(Interface element records)
• • •
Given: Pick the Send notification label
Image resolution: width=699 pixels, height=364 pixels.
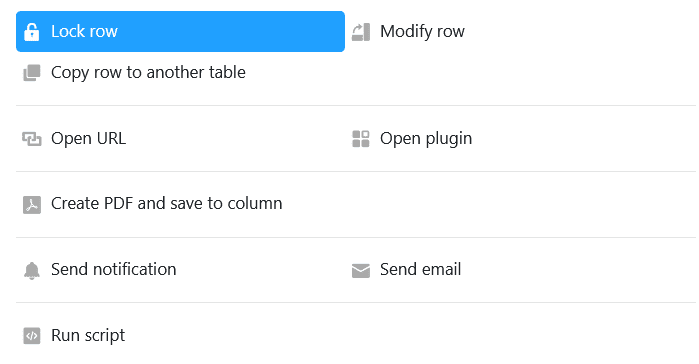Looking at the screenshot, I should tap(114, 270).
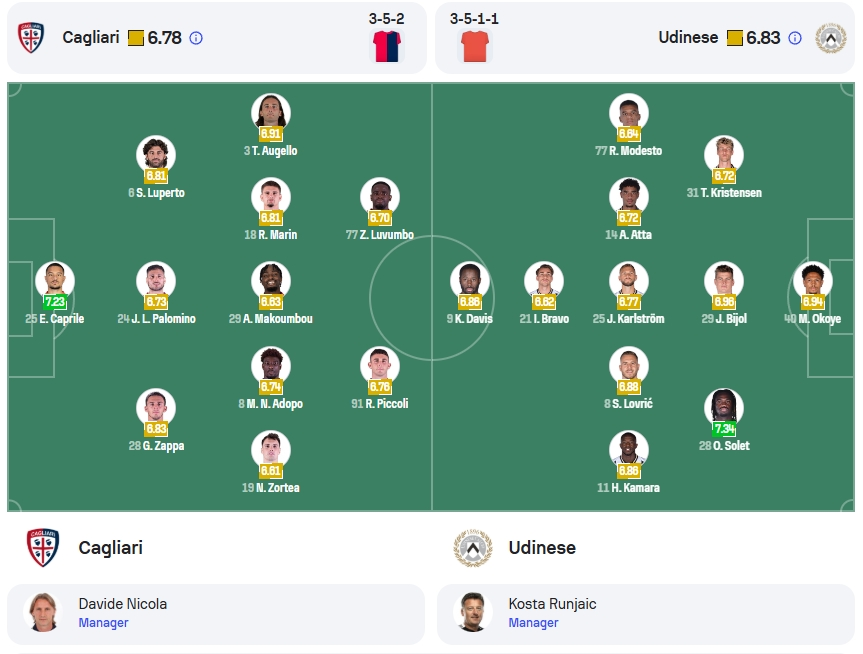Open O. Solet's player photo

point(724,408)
• • •
◆ The request:
Transcribe every line of the data above word for word, omitting the pictures.

◆ Exercise output:
Given: Pick the Send notification label
Image resolution: width=699 pixels, height=364 pixels.
Looking at the screenshot, I should tap(114, 270).
Open O. Solet's player photo

point(724,408)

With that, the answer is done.